Come in un film sulla mafia, Sam Bankman-Fried fondatore di FTX, una “borsa” per criptovalute, condannato per truffa, rischia decenni in carcere; Changang Zhao, capo di Binance, condannato per riciclaggio, con una multa di 4 miliardi; Kraken, altra “borsa” sanzionata e sotto processo; Do Kwon, fondatore della cripto Terra, arrestato in Montenegro in attesa di estradizione; Su Zhu, fondatore dello hedge fund Three Arrows, arrestato a Singapore; Alex Mashinsky, fondatore di Celsius Network, arrestato negli Usa e in attesa di processo; Brian Amstrong, ceo di Coinbase altra “borsa”, il cui titolo è quotato a Wall Street, incriminato per attività illegale. E questi sono solo i casi più eclatanti. Innegabile che le cripto siano state una gigantesca truffa.
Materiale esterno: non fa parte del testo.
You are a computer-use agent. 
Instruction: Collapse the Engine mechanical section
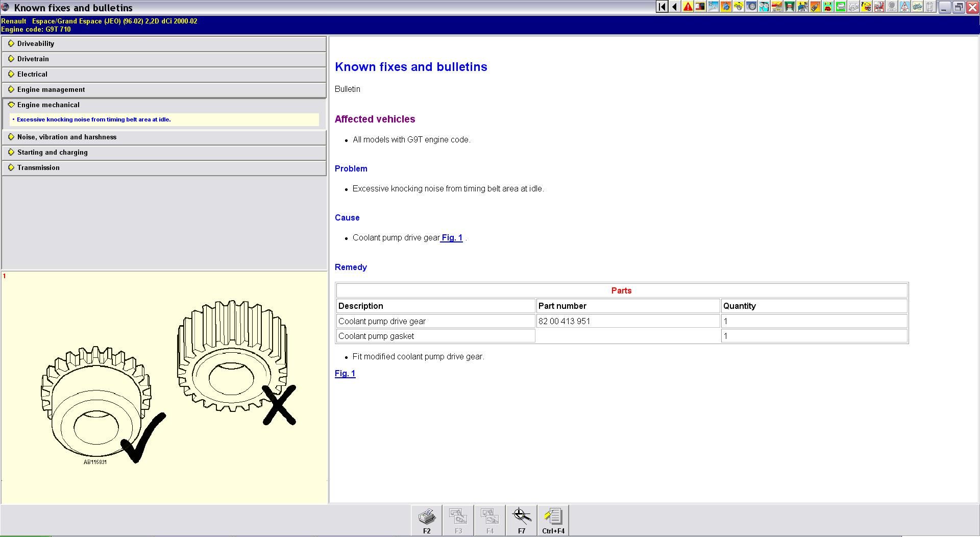(x=48, y=105)
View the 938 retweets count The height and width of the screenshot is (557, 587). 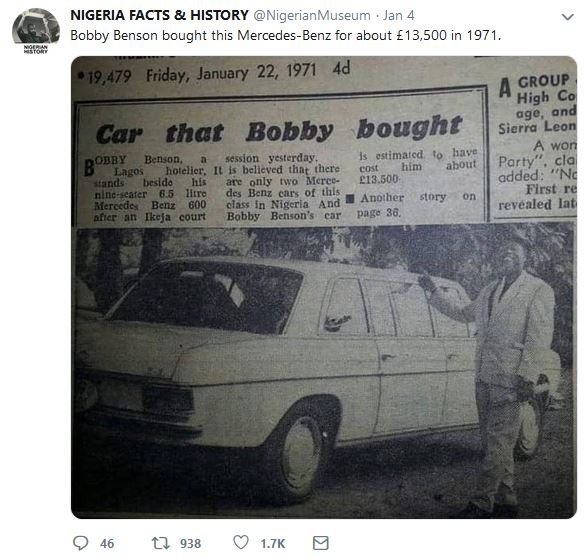tap(190, 544)
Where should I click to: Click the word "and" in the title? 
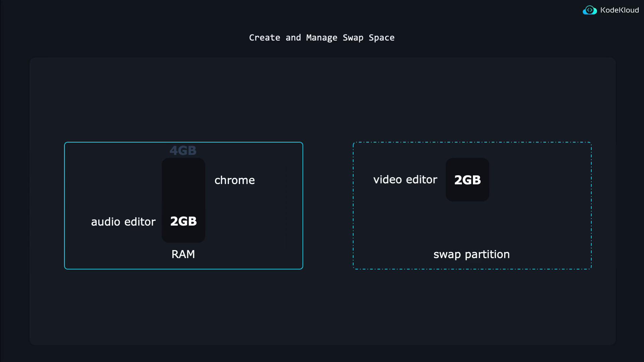coord(293,38)
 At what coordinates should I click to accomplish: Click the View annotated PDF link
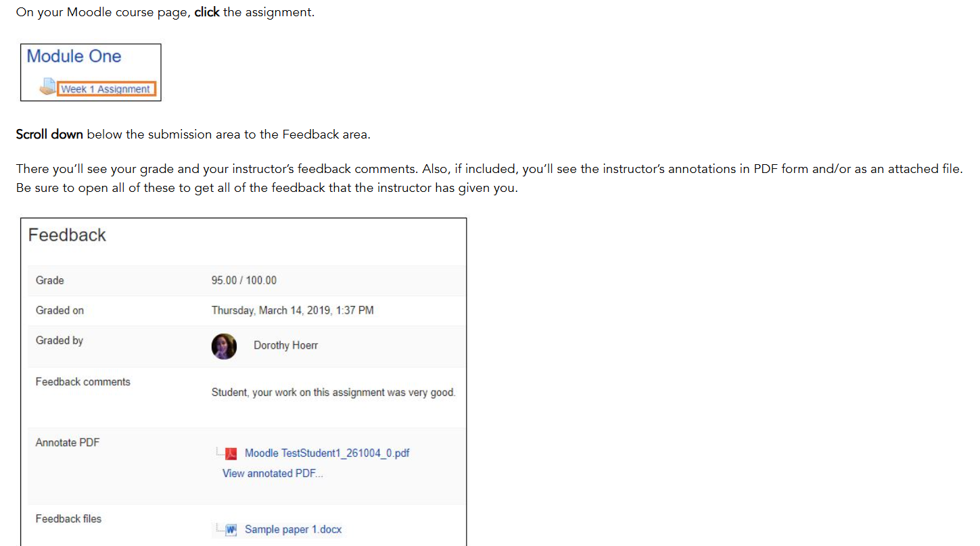(273, 474)
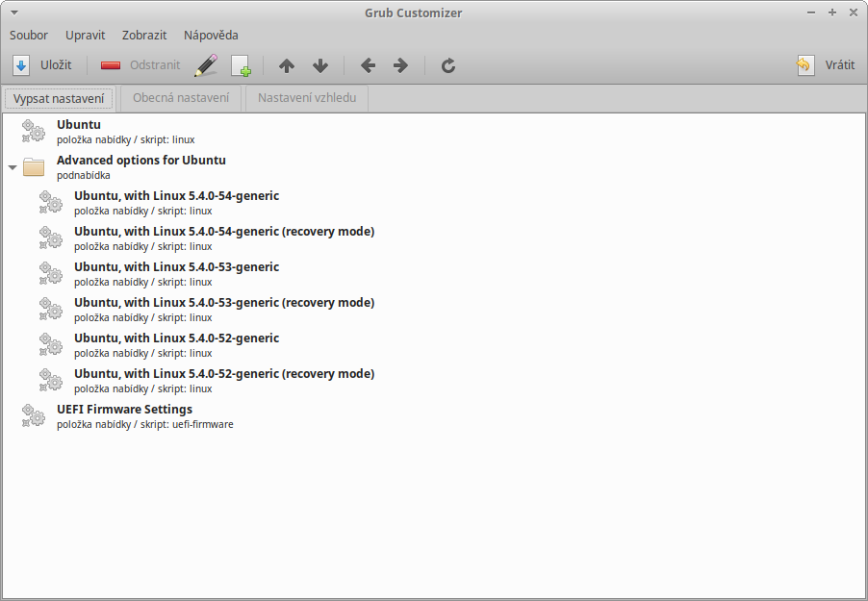Click the new entry document icon
The width and height of the screenshot is (868, 601).
pyautogui.click(x=241, y=65)
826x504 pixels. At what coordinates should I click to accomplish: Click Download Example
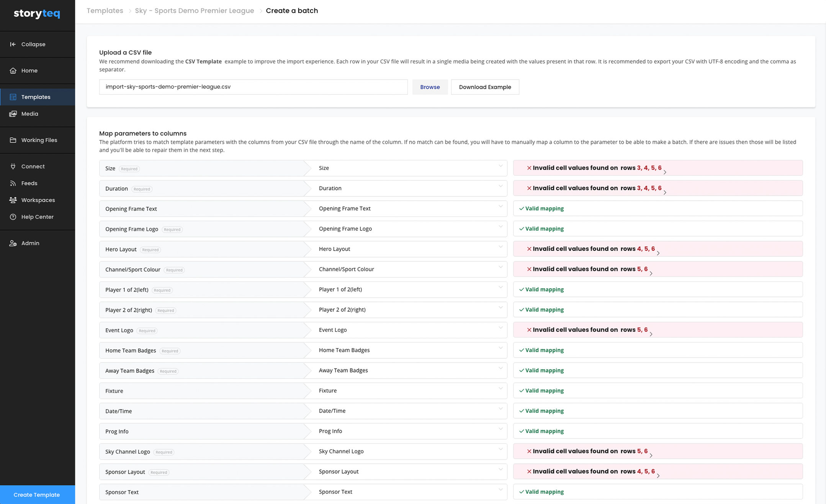click(485, 87)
La Sec ci ha messo tanto a reprimere gli abusi perché, in assenza di una normativa specifica, è dovuta ricorrere ai tribunali ordinari. C’è poi la diatriba sulla natura giuridica delle cripto. Non sono moneta in quanto il loro rapporto di conversione con la moneta legale è incerto; ma sono securities (attività finanziarie) su cui la Sec ha giurisdizione, oppure commodities (merci), regolamentate dalla Cftc (l’ente di controllo della Borsa merci Usa)?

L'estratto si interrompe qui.